- Born: 8 June 1736 St Martin in the Fields
- Died: after 1786
- Known for: Acting and singing
- Spouse(s): Joseph Vernon (annulled) Mr Thompson
- Partner: Charles Bannister

= Jane Poitier =

British singer and dancer

Jane Poitier (8 June 1736 - after 1786) was a British singer and dancer. She started out as a dancer but became a singer of main parts. She was known for appearing saucily dressed. She was an innocent party in a marriage where the clergy involved were transported for fourteen years.

==Life==
Poitier was born in St Martin in the Fields in 1736. Her parents were Clermonde and Michael Poitier. Her father was a professional dancer and by the age of five she and her brother were getting reviews for their precocious dancing in Paris.

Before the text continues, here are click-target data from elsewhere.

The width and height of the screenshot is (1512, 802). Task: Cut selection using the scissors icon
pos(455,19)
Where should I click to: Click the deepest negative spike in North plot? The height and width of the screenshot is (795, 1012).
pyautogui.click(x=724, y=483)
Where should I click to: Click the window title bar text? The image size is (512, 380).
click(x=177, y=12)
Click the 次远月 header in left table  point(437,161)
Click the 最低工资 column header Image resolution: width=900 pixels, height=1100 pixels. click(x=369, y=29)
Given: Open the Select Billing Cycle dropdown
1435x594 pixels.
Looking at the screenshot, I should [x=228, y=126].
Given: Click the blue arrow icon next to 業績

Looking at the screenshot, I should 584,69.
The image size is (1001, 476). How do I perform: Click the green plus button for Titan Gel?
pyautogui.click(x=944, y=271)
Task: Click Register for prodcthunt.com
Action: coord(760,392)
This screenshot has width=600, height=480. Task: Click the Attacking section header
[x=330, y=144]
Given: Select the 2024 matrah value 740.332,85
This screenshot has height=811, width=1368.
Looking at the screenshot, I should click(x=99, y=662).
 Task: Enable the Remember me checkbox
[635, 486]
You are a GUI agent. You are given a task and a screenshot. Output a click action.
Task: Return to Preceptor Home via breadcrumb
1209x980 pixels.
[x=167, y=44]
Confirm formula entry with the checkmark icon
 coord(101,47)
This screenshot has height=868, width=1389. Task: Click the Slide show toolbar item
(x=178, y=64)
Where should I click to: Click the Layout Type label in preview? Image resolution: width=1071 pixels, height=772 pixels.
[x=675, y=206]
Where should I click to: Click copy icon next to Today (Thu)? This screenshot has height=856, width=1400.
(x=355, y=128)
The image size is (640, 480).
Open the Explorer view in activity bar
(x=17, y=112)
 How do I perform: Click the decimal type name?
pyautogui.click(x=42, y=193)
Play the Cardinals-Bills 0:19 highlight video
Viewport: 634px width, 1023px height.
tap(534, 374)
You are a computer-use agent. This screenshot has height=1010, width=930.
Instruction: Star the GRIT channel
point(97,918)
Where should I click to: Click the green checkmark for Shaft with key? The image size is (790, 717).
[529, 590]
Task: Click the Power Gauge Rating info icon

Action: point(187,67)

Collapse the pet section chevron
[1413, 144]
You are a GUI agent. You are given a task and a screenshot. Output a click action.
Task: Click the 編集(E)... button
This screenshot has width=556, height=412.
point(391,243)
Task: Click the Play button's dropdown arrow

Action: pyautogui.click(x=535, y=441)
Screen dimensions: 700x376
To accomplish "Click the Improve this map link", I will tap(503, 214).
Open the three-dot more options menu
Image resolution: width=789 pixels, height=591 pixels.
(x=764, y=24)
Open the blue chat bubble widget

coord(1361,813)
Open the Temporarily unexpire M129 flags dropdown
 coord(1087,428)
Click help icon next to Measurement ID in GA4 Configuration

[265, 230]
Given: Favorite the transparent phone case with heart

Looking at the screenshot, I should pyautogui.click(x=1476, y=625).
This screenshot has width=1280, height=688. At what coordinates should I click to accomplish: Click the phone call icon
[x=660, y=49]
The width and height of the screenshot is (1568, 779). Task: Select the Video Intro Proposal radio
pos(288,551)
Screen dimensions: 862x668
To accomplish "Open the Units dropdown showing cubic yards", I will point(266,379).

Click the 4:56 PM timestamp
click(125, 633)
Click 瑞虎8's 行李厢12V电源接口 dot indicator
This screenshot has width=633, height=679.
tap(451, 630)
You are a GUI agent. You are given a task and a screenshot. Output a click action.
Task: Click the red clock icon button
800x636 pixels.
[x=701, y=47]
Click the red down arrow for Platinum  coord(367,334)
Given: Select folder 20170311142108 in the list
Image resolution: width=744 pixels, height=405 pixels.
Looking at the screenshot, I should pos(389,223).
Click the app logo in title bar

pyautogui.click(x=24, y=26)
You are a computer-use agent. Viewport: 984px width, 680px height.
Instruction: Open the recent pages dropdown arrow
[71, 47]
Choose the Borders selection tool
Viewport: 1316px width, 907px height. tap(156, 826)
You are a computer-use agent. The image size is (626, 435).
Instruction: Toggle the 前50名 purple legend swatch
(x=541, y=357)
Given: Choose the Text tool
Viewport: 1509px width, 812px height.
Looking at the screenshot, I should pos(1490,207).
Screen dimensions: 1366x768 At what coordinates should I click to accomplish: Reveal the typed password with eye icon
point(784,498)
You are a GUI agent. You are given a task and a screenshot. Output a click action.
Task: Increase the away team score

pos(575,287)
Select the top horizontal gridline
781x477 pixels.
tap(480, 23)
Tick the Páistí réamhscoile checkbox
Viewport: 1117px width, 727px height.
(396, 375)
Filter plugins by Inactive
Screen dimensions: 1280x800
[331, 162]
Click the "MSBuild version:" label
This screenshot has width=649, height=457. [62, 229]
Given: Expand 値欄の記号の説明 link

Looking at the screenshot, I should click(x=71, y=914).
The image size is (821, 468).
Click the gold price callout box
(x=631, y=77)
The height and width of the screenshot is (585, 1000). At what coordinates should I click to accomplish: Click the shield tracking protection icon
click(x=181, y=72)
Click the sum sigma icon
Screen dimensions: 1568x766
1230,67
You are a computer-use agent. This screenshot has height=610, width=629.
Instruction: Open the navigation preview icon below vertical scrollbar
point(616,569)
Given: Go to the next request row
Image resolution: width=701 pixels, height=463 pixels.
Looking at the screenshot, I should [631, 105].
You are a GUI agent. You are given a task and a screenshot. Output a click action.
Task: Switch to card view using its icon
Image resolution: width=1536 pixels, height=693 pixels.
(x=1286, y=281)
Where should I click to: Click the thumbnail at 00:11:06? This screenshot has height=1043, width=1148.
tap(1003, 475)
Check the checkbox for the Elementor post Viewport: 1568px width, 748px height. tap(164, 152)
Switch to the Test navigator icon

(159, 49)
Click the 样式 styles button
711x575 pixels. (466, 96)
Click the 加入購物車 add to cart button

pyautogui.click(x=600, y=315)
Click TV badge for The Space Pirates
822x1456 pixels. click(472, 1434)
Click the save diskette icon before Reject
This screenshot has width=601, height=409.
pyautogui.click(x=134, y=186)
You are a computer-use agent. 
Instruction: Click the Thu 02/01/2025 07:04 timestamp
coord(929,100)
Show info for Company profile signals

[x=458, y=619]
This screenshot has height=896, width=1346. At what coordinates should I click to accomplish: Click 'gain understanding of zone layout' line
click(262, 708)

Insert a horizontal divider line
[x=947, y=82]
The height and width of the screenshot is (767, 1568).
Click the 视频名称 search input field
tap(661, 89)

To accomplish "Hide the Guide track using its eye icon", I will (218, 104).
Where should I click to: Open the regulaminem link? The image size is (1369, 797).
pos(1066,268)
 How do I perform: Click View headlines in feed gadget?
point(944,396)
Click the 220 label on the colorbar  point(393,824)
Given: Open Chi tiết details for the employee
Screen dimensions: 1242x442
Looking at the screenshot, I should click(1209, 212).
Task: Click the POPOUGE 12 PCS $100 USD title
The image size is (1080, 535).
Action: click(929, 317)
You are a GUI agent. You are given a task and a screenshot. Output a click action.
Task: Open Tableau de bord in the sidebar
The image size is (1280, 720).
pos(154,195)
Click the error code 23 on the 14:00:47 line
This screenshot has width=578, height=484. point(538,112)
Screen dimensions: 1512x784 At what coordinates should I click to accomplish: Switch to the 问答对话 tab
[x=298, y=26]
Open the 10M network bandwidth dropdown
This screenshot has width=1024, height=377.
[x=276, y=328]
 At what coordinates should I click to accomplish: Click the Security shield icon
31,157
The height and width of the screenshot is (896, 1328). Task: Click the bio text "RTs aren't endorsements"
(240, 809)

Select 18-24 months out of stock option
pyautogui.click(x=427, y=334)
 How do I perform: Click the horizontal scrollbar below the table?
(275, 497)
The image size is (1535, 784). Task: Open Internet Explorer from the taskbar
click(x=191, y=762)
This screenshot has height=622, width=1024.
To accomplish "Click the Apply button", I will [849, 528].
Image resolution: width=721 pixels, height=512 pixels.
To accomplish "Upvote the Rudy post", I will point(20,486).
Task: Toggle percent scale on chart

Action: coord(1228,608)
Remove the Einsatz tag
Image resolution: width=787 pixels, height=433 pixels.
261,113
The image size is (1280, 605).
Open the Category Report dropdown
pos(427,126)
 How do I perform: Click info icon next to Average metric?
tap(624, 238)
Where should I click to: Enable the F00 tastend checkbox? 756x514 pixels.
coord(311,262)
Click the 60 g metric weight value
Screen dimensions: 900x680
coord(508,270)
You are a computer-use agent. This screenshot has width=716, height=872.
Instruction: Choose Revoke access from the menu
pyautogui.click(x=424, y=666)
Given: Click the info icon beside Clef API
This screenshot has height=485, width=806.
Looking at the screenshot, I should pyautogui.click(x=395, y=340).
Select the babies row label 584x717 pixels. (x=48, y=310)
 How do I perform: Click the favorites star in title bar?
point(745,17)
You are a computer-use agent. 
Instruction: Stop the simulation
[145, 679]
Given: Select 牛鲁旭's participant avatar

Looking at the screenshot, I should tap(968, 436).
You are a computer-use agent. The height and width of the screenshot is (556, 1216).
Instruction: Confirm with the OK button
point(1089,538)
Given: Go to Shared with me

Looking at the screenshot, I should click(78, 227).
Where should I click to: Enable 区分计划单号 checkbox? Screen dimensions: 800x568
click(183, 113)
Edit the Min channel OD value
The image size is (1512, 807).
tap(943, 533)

She came to national attention after she married a fellow singer, Joseph Vernon. They married at the Savoy Chapel without reading marriage banns. John Wilkinson, the incumbent of the Savoy Chapel, thought that the terms of the Marriage Act 1753, aimed at clandestine marriages, did not apply to his church as it was a royal peculiar. He ignored the act and continued to issue marriage licenses and to conduct marriages. Poitier and Vernon's marriage was the test case taken to court by the authorities.

The prosecution case against the clergy of the Chapel was taken seriously. Wilkinson was sentenced in 1756 to 14 years' transportation. He died, the following year, en route to British North America. The curate John Grierson, who had carried out the marriage, received the same sentence: Vernon had testified at the trial, and consequentially hissed off the stage. He was hissed off in the October and when he appeared again in the following January he was hissed off the stage again. The unpopular Vernon moved to Dublin, where he had further success as an actor. She used the name of Vernon, but in 1762 her "husband" returned and Poitier returned to using her former name. She caused scandal that year when she shocked the royal family in their Covent Garden box with a very low cut gown. She balanced this by tying a shoe on stage and the stalls noticed that she not wearing underwear.

In 1772 the Theatrical Biography said that the bass singer Charles Bannister who was also known as a comedian who worked in the same summer company as her from 1770 to 1774 was her lover.

Her death is not known but she was singing at Bermondsey Spa Gardens in 1786.